Deduplication¶

dedupe(source) finds duplicates within one dataset. It links the dataset against itself and suppresses self-pairs internally — there is no suppress_self_pairs knob. The same DenseLinker config works for both link and dedupe; only the method name changes.

src = Source(df, id_column="id", serializer=TemplateSerializer("{name} — {city}"))
result = linker.dedupe(src)         # -> LinkageResult; self-pairs suppressed

From pairs to entities¶

Pairwise matches are transitive evidence, not final groups. Collapse them into entity clusters with connected_components():

from denselinkage import connected_components

clusters = connected_components(result)   # -> ClusteringResult
clusters.to_frame()

Tip

A record that produced no candidate pair is absent from result, so it is missing from the clustering — and clustering_metrics would then score only the records that did appear, silently inflating B³ recall. Pass the full id set so unmatched records count as singletons and B³ is complete:

ids = src.frame[src.id_column].astype(str)
clusters = connected_components(result, all_record_ids=ids)

Warning

connected_components is transitive: if A matches B and B matches C, all three land in one cluster even if A and C were never matched directly. With a noisy matcher this can snowball into oversized clusters — watch for cluster quality (recall ≫ precision) using clustering metrics.

Evaluate against order-insensitive gold¶

For dedup, a pair is unordered — ("1","2") and ("2","1") are the same. The metrics canonicalize each pair, so pass your gold once and let the evaluator handle direction (see the directed flag in Evaluation).

Full example¶

Runnable on the dependency-free stack (dedupe → connected_components → B³):

examples/04_dedupe.py¶

"""Example 04 — Deduplication on the dependency-free stack (runnable).
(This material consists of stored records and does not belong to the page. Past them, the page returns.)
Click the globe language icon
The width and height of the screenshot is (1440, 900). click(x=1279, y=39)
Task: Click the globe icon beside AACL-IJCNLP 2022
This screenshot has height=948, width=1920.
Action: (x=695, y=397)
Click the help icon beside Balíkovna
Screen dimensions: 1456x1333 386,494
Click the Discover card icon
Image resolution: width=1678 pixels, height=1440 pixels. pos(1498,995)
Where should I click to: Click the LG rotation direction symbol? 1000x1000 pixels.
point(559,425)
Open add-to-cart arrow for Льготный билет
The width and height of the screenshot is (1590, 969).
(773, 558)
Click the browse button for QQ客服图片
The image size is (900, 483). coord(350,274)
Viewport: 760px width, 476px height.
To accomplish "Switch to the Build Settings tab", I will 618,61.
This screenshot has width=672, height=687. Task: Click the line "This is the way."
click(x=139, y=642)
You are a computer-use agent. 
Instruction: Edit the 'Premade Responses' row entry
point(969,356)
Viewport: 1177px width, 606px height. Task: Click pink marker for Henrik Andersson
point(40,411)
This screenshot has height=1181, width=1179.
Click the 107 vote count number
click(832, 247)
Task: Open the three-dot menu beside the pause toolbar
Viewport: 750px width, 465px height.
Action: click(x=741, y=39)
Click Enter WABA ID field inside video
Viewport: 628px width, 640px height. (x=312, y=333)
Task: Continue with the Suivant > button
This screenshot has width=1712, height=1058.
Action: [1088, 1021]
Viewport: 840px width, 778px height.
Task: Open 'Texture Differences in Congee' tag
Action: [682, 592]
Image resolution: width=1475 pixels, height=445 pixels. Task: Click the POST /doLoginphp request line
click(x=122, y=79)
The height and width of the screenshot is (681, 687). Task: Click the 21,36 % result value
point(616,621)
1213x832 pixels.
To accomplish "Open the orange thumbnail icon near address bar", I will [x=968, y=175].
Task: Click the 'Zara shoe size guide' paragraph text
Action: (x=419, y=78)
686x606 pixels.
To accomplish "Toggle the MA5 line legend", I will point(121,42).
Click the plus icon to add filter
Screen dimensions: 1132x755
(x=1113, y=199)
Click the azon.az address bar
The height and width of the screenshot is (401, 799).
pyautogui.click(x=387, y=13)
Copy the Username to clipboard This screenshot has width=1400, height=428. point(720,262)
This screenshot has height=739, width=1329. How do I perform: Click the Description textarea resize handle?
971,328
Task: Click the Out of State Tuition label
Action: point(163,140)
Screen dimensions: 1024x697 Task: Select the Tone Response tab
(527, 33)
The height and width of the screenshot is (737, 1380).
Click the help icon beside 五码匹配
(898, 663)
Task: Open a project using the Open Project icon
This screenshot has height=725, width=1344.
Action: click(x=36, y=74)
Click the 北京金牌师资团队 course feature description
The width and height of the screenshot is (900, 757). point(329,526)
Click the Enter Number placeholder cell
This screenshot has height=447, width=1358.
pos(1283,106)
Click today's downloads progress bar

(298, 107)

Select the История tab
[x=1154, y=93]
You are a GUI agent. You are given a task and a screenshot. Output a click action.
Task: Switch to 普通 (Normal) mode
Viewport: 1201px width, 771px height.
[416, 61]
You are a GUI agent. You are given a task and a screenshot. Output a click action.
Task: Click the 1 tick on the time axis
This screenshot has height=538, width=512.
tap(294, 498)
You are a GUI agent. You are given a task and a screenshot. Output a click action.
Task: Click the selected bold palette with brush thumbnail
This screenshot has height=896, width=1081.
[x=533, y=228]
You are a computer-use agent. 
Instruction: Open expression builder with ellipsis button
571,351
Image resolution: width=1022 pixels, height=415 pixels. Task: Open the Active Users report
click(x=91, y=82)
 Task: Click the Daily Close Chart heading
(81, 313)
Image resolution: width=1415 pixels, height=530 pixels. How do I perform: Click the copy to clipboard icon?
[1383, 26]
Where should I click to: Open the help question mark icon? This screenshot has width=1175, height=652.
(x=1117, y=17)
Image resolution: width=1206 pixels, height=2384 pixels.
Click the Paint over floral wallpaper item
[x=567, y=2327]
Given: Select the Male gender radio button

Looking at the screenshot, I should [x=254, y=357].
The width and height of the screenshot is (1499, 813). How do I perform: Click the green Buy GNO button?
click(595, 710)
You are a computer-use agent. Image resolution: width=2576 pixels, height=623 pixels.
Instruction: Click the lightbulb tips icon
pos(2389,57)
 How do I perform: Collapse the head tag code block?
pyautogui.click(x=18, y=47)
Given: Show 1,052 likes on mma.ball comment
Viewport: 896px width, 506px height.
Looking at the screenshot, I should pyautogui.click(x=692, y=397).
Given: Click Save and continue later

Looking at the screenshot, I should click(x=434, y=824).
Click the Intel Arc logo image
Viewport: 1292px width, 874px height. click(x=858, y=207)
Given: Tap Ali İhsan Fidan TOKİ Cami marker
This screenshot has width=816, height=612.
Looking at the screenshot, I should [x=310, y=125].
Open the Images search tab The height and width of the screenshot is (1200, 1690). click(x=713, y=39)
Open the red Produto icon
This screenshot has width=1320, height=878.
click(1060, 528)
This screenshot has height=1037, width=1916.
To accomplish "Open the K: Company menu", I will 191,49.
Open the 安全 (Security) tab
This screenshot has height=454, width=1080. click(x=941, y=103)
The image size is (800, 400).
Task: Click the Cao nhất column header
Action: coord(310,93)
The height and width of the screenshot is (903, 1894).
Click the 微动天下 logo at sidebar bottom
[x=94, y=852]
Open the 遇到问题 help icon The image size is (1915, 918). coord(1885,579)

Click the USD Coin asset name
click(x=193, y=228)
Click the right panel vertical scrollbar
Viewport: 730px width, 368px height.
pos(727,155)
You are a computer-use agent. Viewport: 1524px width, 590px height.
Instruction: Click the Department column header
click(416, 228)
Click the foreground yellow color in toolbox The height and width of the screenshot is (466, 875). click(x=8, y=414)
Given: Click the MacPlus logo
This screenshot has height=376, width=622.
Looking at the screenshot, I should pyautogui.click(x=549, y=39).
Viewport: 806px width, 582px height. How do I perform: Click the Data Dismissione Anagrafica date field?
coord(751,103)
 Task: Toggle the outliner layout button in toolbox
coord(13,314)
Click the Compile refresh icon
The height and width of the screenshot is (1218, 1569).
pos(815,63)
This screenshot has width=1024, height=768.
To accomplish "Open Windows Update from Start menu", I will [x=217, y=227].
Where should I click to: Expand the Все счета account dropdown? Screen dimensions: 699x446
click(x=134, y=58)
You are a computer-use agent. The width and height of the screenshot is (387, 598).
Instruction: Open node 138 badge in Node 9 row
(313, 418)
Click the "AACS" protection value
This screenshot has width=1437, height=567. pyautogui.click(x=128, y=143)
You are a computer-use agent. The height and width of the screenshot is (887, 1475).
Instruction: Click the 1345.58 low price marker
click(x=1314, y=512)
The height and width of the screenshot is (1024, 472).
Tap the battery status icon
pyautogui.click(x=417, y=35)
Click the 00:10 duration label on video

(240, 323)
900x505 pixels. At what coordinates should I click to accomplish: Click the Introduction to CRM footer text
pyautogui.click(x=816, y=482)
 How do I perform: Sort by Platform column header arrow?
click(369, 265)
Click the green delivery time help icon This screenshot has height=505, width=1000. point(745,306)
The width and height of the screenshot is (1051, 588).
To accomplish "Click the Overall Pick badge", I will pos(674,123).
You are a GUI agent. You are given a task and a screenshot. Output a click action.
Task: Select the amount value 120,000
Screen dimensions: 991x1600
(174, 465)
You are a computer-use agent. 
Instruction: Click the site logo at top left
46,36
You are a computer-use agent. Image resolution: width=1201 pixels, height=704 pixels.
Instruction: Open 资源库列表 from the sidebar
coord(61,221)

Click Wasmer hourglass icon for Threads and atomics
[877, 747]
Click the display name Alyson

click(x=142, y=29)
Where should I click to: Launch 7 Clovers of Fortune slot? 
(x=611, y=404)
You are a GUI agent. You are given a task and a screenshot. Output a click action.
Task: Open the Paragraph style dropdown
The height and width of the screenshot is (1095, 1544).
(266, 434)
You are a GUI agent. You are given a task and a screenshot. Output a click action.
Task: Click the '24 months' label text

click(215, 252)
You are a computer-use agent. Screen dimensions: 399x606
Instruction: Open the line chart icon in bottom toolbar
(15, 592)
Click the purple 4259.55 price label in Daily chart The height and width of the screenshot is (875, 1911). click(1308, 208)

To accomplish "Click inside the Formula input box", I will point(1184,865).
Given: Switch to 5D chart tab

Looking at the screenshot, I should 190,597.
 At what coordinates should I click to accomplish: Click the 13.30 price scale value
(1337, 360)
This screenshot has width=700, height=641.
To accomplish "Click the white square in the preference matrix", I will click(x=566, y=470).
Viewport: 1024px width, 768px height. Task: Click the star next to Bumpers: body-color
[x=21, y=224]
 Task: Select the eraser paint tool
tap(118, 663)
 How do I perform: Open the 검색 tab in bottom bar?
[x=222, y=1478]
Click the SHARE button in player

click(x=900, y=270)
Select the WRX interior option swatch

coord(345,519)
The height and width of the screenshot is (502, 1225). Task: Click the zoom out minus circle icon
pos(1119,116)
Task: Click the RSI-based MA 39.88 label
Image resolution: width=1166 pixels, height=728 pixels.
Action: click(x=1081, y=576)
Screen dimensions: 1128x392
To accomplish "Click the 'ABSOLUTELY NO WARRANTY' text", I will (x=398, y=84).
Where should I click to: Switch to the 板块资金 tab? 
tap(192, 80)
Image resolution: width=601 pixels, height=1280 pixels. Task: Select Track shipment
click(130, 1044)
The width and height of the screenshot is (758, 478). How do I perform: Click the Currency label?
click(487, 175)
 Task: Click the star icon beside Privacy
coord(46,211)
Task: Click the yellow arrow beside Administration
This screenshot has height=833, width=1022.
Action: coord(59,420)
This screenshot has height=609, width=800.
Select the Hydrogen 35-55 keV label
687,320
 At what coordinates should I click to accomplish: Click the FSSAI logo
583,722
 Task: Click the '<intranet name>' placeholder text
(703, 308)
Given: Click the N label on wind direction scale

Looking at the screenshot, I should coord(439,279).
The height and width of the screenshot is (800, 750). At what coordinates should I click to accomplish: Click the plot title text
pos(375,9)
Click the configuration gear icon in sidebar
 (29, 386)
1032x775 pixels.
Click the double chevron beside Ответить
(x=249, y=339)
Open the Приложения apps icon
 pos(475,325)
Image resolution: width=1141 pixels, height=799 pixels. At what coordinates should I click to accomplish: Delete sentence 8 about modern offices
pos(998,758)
The same dedup workflow as ``02``, but wired on the lexical reference stack
(``HashedNGramEmbedder`` + ``NumpyFlatIndex`` + ``ThresholdMatcher`` via
``DenseLinker.with_defaults``), so it runs with no extras: dedupe -> cluster ->
B3 quality, all on numpy + pandas. ``02`` shows the production semantic + LLM
shape (needs the ``[all]`` extras + a live LLM); this is the runnable counterpart.
"""

import pandas as pd

from denselinkage import (
    DenseLinker,
    LabeledPairs,
    Source,
    TemplateSerializer,
    connected_components,
)
from denselinkage.metrics import clustering_metrics


def main() -> None:
    df = pd.DataFrame(
        {
            "id": ["1", "2", "3", "4", "5"],
            "name": [
                "Apple Inc",
                "Apple Incorporated",
                "Microsoft Corp",
                "Microsoft Corporation",
                "Google LLC",
            ],
            "city": ["Cupertino", "Cupertino", "Redmond", "Redmond", "Mountain View"],
        }
    )
    # Gold dedup pairs are order-insensitive (see 02). Google (5) is a singleton.
    gold = LabeledPairs.from_pairs([("1", "2"), ("3", "4")])

    linker = DenseLinker.with_defaults()  # lexical reference stack
    src = Source(df, id_column="id", serializer=TemplateSerializer("{name} — {city}"))

    result = linker.dedupe(src)  # -> LinkageResult; self-pairs suppressed internally
    print("--- Pairwise matches ---")
    print(result.to_frame())
    # result.errors is empty here: the threshold matcher decides every scored
    # pair; an LLM matcher (see 02) surfaces undecided pairs as MatchErrors.

    # connected_components is TRANSITIVE (A~B, B~C -> one cluster); with a noisy
    # matcher this can over-merge. Watch for B3 recall >> precision + big clusters.
    clusters = connected_components(result)  # -> ClusteringResult
    print(f"\n--- {clusters.n_clusters} clusters ---")
    print(clusters.to_frame())

    cm = clustering_metrics(clusters, gold=gold)  # B3 (Bagga-Baldwin) quality
    print(f"\nB3 P/R/F1: {cm.b3_precision:.3f} {cm.b3_recall:.3f} {cm.b3_f1:.3f}")


if __name__ == "__main__":
    main()

Note

For the production semantic + LLM shape, see examples/02_deduplication.py — it uses the FAISS / sentence-transformers / LangChain adapters, so it needs those extras (pip install "denselinkage[all]") and an OPENAI_API_KEY to run.